▶ Your instructions
Please recast the listing below as a Markdown table with a Row column holding each line's number and a Line column holding the line itself, leaving out blank lines.

═══

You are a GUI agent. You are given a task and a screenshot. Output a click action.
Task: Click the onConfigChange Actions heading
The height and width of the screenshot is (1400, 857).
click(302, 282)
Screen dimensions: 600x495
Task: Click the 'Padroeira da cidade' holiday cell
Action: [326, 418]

═══

▶ Task solution
| Row | Line |
|---|---|
| 1 | You are a GUI agent. You are given a task and a screenshot. Output a click action. |
| 2 | Task: Click the onConfigChange Actions heading |
| 3 | The height and width of the screenshot is (1400, 857). |
| 4 | click(302, 282) |
| 5 | Screen dimensions: 600x495 |
| 6 | Task: Click the 'Padroeira da cidade' holiday cell |
| 7 | Action: [326, 418] |